The Associated Press Barack Obama.

HONOLULU — Le président américain Barack Obama ordonne des sanctions contre des diplomates et le service de renseignement russes à la suite d’une tentative présumée d’influencer l’élection présidentielle aux États-Unis en piratant des sites politiques américains et des comptes de courriels.
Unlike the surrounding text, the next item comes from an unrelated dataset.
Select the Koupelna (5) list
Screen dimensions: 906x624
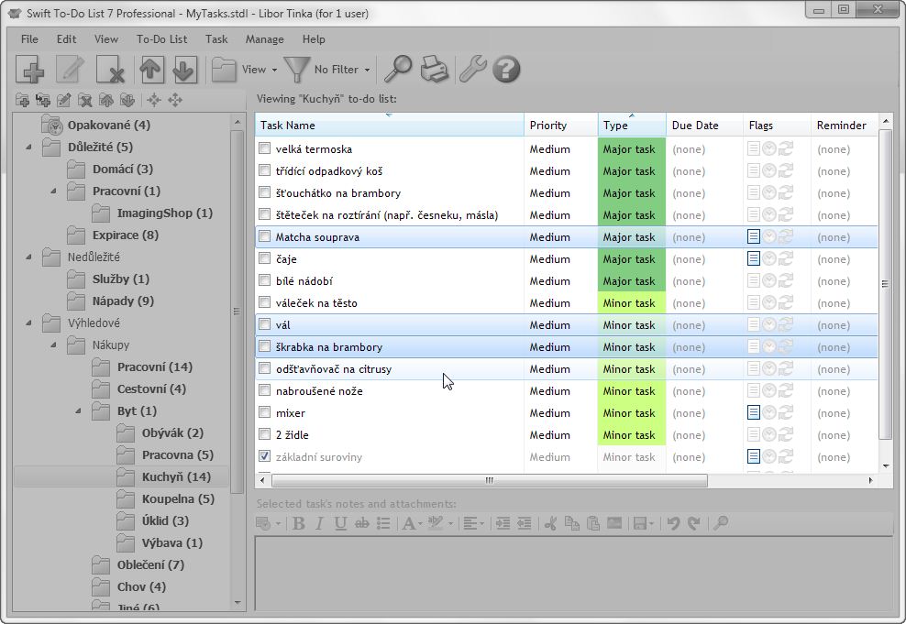pyautogui.click(x=177, y=498)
Le département d’État a expulsé 35 diplomates russes de son ambassade à Washington et de son consulat à San Francisco, leur donnant 72 heures pour quitter les États-Unis avec leur famille. Les diplomates ont été déclarés persona non grata pour avoir agi d’une «façon non compatible avec leur statut diplomatique».

M. Obama a ajouté que les Russes n’auraient plus accès à deux centres appartenant au gouvernement russe dans le Maryland et l’État de New York.

«Tous les Américains devraient être alarmés par les actes de la Russie», a soutenu le président sortant par voie de communiqué, ajoutant que de tels agissements «ont des conséquences».

Les sanctions ordonnées par M. Obama concernent deux services de renseignement russes, connus sous leurs acronymes GRU et FSB, et des entreprises que les États-Unis soupçonnent d’avoir des liens avec l’une de ces agences.

Selon la firme de cybersécurité mandatée d’enquêter sur les suspects dans le piratage de courriels par le Comité national démocrate, le groupe Fancy Bear, qui est affilié au GRU, serait responsable.

Réagissant par voie de communiqué, le président désigné Donald Trump a soutenu qu’il était «temps que (le) pays passe à autre chose» pour privilégier des enjeux meilleurs et plus importants.

Il a toutefois dit garder l’esprit ouvert en lien avec les nouveaux éléments de preuves rapportés publiquement.

«Dans l’intérêt de notre pays et de ses personnes formidables, je rencontrerai les responsables des services de renseignement la semaine prochaine pour être informé des faits relatifs à cette situation», a-t-il assuré.

Celui qui est à la tête de cette agence de renseignement de l’armée russe, le lieutenant général Korobov, et trois de ses assistants ont d’ailleurs été sanctionnés. Parmi les autres individus faisant l’objet de réprimandes figurent Alexei Belan et Yevgeny Bogachev, qui sont deux hommes originaires de Russie qui étaient recherchés par la police fédérale américaine (FBI) depuis plusieurs années.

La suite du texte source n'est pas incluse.